Some year ago I was asked if I wanted to recreate a medieval Mithra. I had been silk embroidered and was going to be a part of an exhibit at Ribe Dom. The Mithra had been found in Iver Munch Tomb and I had been given a copy of the water sketch that had been drawn in 1894. Iver Munk had been the last Catholic Bishop in Ribe.
The colours on the sketch were very faded and some parts were missing, my job was to recreate the missing parts and decide which colours to use. I ordered a large portion of flat silk thread from China with 800 colours and started drawing.

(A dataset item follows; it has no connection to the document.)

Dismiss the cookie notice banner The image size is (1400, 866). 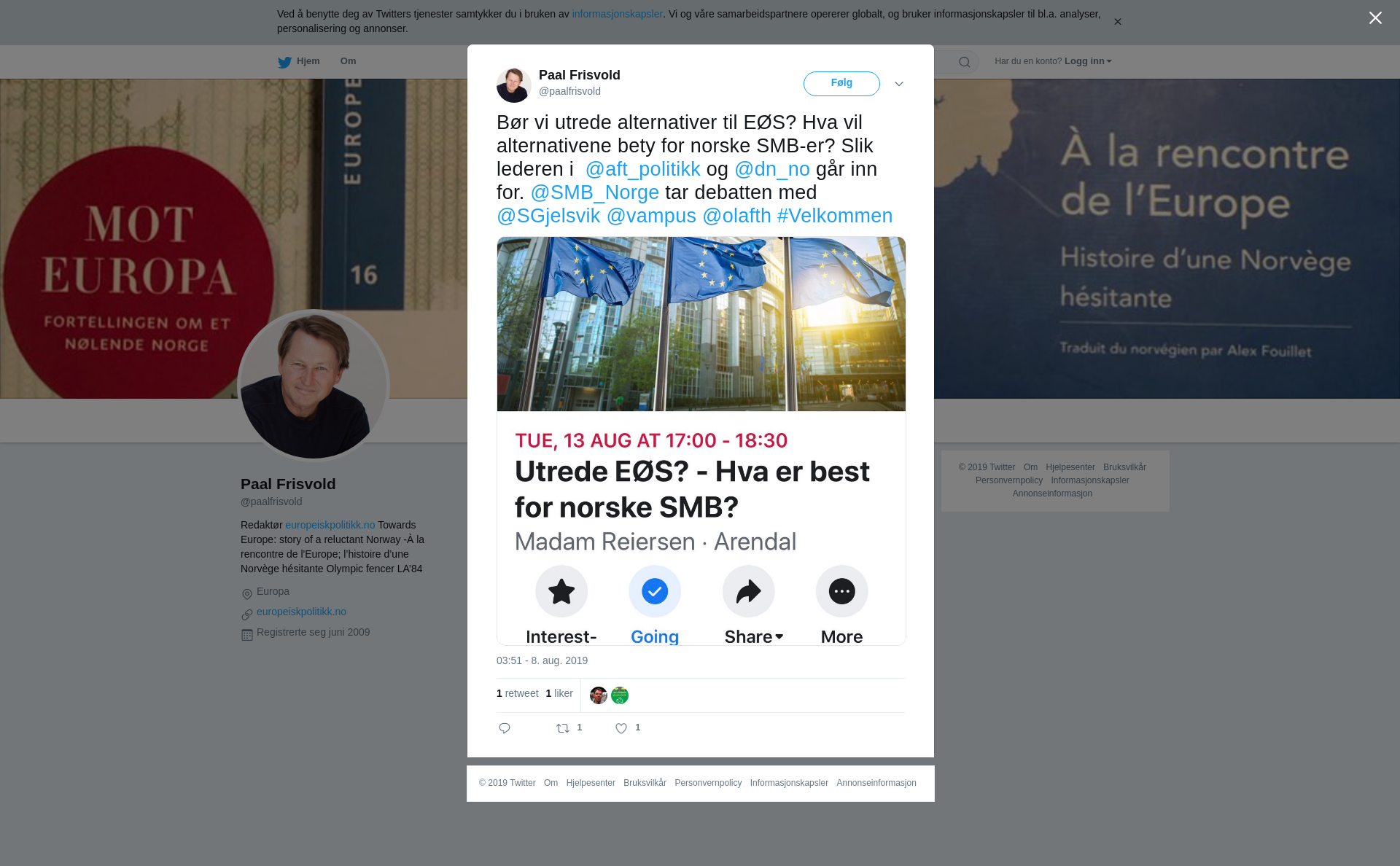[x=1117, y=22]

Here you can see what I had to work with. The front part was the annunciation scene, and most of the important bits were there, except form the face of Mary. I knew Mary’s cloak had to be blue. and looking at church frescos from the medieval period in Denmark I could see that he was often in a green cloak. So I went with green, The remaining colour of his sleeves was red, and Mary’s dress was white. In the description it said that it was embroidered on a dark brown silk. The silk I got for the project was delivered by Historicum and was dyed for this purpose.
When I did this project I had little experience with transferring large patterns. I only had A4 sized paper so i decided to tape 2 pieces together. I later discovered that it had influence on the quality of the dots i would get, so I would not recommend doing that! Here you see the drawing process and the pricking. my pricking tool is made of bone with a new needle. I found it in a shop that sells old embroidery stuff. I do love using old tools and I my collection is growing slowly, but it is getting more difficult finding new tools.
I started working on the back side of the Mithra. It was the simplest and I had some learning to do before I did the front. I quickly learned how much a really good hand cream meant. I used one of my slate frames for this job, and keeping my good hand underneath and my other above it went quite fast. I found out that keeping most of the tread above and just dragging enough thread to the back side, would keep the thread from making knots. It also helped me to find the right point to insert the needle again. In the picture you can see my copy laying beside my embroidery and my first attempt on a leave.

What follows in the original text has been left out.